A Apib registra ainda a “inadequação da instauração de comissão especial de conciliação para tratar de ações que versam sobre a proteção de direitos de minorias” e pondera que os direitos Indígenas são indisponíveis, ou seja, direitos individuais dos quais não se pode abrir mão. Sustenta, também, que não existe acordo sobre direitos Indígenas se os Indígenas não concordarem com a conciliação, que os trabalhos da comissão devem ser públicos e que é inadequado colocar, num mesmo balaio, a discussão sobre o marco temporal e exploração de minério em Terras Indígenas, como é a proposta.

A audiência segue, agora sob o comando e a responsabilidade do juiz auxiliar Diego Viegas Veras. Ele se apresenta como “um apaixonado pela conciliação” e diz que, ali, os Indígenas poderão “falar sobre suas vidas”.

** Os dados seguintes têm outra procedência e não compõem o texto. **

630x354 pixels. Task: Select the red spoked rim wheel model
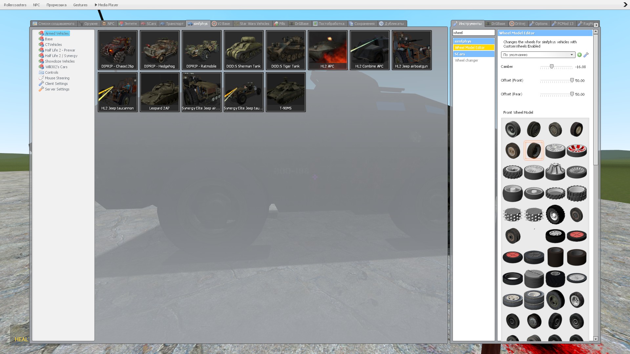coord(577,151)
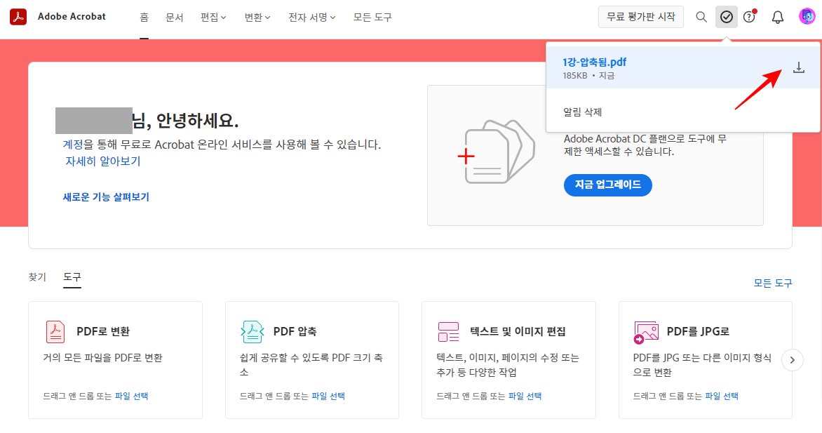
Task: Expand the 전자 서명 dropdown menu
Action: pyautogui.click(x=309, y=17)
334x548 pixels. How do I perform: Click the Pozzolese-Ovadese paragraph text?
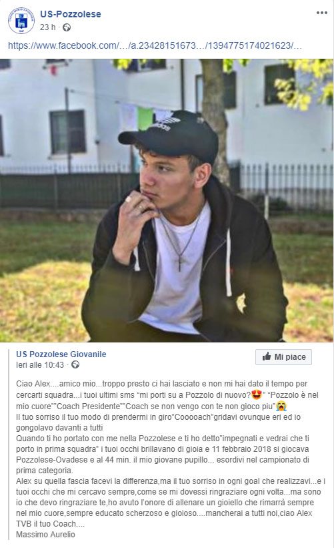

Ex-ministra da Agricultura no governo do extremista de direita Jair Bolsonaro, a senadora Tereza Cristina (PP de Mato Grosso do Sul), representante do agrogegócio e titular da comissão de conciliação – portanto, com direito a voto –, é a próxima a falar. Demonstra tranquilidade na fala. O desconforto, até agora, só ficou evidente do lado dos Indígenas. Se aproxima das 16 horas. Após se referir ao governador de “seu estado”, Eduardo Riedel (PSDB) – também um expoente conhecido dos interesses agropecuários e membro da comissão –, a senadora finaliza: “Venho despida de qualquer preconceito para ajudar no encaminhamento e ver se conseguimos chegar a um denominador comum. Que ninguém saia prejudicado, e que todos tenham a justa consideração de seus problemas”.

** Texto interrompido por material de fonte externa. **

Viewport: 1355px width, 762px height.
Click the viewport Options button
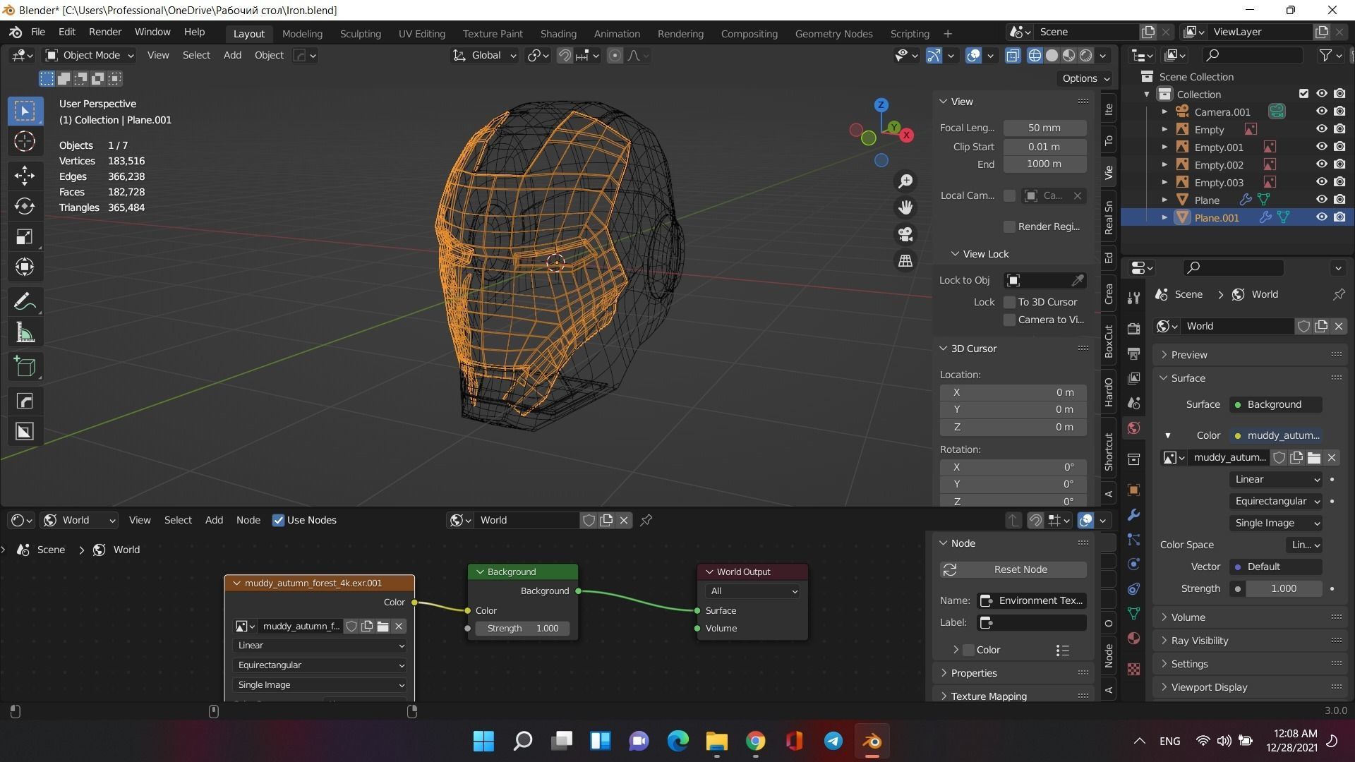coord(1085,78)
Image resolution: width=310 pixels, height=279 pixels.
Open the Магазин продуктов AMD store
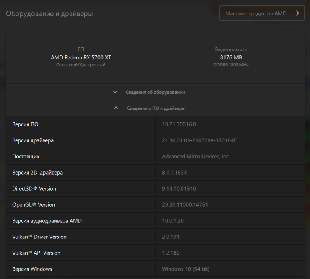(256, 13)
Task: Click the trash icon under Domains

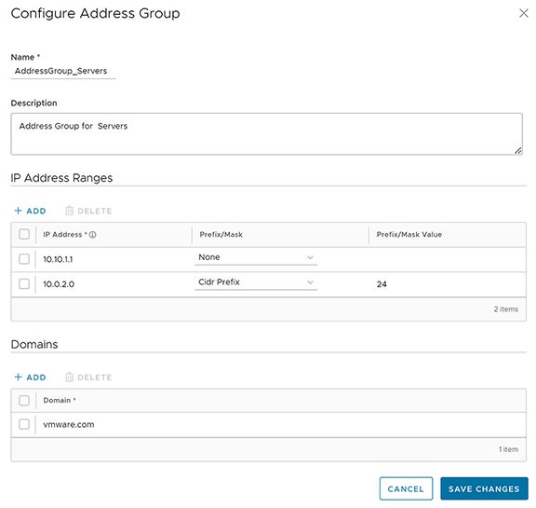Action: 69,377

Racismo institucional: Indígenas já foram recebidos com violência diversas vezes em Brasília, como no protesto de junho de 2021, durante o governo Bolsonaro. Foto: Sergio Lima/AFP

Riedel ganha a palavra. Repete os elogios a Gilmar Mendes, já feitos por Tereza Cristina. Explica que não está ali como governador de Mato Grosso do Sul, mas como representante do Fórum de Governadores, da “pluralidade dos estados brasileiros”. “Tenho as minhas convicções”, ele não esconde, para depois completar: “Mas aqui represento toda essa pluralidade. Já antecipo a diretriz central: de buscar uma pacificação, a segurança jurídica”. O governador teve que sair antes do final da audiência, diante do agravamento dos conflitos em seu estado.

A deputada federal Célia Xakriabá (PSOL de Minas Gerais) inicia sua fala com um canto. Ela é suplente, não tem direito a voto na comissão. Faz piada com isso. Lembra que no Congresso ela é sempre suplente dos ruralistas. E ali, na comissão que vai tratar de direitos Indígenas, ela, Indígena, é mais uma vez suplente. “É a mesma coisa de dizer que sou suplente de Pedro Álvares Cabral”, diz, arrancando risadas da plateia. A parlamentar traduz o que diz em seu canto: “O futuro vai ser ancestral, ou não será”.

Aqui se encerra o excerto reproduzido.